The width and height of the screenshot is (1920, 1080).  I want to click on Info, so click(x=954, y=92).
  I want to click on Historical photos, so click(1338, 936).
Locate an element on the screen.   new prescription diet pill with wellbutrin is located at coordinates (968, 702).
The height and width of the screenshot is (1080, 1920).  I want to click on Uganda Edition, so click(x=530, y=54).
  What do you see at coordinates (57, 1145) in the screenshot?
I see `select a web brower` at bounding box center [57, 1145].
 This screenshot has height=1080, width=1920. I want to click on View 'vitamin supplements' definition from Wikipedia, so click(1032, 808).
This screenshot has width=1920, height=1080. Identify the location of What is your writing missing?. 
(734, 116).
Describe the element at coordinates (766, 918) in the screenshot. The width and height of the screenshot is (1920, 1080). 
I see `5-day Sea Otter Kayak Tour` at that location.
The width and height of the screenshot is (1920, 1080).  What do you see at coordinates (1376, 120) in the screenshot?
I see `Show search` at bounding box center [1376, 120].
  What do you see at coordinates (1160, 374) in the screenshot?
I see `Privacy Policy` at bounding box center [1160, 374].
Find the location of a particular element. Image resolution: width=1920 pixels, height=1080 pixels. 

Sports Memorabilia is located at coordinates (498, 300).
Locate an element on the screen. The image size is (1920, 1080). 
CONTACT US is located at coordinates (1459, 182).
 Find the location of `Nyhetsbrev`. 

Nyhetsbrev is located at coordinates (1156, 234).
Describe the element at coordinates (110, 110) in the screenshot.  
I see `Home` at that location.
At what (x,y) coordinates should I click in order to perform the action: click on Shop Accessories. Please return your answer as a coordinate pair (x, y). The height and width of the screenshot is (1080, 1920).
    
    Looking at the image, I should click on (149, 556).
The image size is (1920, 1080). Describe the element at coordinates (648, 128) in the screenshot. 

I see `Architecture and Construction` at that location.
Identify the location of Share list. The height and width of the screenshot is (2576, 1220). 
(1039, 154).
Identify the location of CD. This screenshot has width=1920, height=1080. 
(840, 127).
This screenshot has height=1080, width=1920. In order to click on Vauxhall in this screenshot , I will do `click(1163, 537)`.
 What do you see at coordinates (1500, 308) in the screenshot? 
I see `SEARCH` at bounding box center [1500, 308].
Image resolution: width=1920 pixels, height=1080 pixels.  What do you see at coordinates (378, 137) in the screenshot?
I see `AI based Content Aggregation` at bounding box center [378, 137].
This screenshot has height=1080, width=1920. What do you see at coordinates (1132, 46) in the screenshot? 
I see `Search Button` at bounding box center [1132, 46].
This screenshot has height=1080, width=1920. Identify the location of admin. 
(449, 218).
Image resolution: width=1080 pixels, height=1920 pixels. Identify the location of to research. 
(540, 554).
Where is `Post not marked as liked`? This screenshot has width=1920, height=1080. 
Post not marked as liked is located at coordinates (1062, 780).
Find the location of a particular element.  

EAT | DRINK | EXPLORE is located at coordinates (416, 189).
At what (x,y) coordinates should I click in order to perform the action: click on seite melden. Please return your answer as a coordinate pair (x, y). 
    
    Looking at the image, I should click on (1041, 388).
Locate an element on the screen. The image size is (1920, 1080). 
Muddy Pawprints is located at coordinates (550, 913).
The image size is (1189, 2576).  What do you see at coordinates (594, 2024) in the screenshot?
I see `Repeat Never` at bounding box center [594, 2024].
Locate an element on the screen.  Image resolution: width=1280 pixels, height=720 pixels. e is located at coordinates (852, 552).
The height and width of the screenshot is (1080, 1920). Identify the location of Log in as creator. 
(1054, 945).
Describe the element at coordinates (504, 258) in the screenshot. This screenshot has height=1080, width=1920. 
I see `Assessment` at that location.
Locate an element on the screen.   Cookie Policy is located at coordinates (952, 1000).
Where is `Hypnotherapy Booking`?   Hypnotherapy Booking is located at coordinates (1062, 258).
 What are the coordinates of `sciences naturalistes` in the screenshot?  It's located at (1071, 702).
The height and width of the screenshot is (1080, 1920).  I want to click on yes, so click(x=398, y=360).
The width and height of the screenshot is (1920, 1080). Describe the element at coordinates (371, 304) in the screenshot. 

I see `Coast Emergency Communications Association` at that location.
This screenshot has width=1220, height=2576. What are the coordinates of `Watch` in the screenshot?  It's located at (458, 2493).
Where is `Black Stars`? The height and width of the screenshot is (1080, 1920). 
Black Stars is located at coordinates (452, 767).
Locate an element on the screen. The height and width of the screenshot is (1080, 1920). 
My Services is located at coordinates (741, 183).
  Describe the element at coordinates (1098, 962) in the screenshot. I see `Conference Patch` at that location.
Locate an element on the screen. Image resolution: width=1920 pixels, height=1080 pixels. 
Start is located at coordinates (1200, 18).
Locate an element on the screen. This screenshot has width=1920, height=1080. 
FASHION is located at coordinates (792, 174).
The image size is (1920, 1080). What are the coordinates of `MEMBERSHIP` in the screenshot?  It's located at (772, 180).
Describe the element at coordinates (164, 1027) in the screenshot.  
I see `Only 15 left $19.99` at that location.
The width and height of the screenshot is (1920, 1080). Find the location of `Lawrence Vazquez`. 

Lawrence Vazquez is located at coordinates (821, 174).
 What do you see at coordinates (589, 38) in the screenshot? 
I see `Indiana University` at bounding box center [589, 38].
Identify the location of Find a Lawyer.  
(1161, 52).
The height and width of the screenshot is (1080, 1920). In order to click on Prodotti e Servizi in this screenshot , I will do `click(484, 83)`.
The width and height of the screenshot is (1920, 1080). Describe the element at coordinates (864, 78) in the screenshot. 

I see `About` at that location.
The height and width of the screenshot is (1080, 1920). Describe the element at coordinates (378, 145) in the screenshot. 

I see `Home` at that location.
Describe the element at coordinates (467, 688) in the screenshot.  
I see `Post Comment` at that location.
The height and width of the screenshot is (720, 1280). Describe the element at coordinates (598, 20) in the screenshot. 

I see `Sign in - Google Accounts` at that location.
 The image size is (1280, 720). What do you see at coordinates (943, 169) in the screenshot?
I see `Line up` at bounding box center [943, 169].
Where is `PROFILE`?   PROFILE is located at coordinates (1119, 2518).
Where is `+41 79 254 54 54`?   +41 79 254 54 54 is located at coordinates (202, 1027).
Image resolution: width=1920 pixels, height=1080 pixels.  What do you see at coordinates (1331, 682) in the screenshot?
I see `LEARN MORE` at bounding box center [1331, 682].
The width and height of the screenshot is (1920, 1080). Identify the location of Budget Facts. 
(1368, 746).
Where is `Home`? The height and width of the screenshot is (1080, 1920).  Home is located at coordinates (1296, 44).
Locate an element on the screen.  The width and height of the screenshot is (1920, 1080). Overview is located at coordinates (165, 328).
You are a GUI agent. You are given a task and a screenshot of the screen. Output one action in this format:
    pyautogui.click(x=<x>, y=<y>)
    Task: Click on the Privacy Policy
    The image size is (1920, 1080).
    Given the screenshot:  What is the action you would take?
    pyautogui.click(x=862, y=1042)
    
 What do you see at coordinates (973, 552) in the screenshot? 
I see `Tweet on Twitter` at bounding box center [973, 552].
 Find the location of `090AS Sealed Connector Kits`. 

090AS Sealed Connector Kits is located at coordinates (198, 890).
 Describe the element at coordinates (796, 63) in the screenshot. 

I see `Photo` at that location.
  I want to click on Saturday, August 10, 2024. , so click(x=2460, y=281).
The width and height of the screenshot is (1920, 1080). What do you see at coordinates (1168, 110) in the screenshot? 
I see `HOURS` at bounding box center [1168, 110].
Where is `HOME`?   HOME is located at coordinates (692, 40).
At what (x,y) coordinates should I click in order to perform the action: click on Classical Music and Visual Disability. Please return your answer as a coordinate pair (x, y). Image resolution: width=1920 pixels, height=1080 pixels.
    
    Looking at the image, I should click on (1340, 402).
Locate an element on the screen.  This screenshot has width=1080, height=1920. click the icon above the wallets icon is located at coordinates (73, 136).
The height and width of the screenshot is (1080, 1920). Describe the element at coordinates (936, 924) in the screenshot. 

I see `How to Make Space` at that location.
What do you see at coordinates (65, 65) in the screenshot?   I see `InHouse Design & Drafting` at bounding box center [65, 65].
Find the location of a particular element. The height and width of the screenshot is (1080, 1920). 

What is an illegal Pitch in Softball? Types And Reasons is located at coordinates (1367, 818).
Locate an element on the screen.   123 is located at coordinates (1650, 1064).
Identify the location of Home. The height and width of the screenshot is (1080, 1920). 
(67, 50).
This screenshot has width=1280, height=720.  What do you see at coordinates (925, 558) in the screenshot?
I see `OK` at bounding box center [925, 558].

+ + + +

▸ Do this
Reproduce verbatim the stretch of the entries from their start through the line containing "so click(x=530, y=54).".

▸ Expected answer
The width and height of the screenshot is (1920, 1080).  I want to click on Info, so click(x=954, y=92).
  I want to click on Historical photos, so click(1338, 936).
Locate an element on the screen.   new prescription diet pill with wellbutrin is located at coordinates (968, 702).
The height and width of the screenshot is (1080, 1920).  I want to click on Uganda Edition, so click(x=530, y=54).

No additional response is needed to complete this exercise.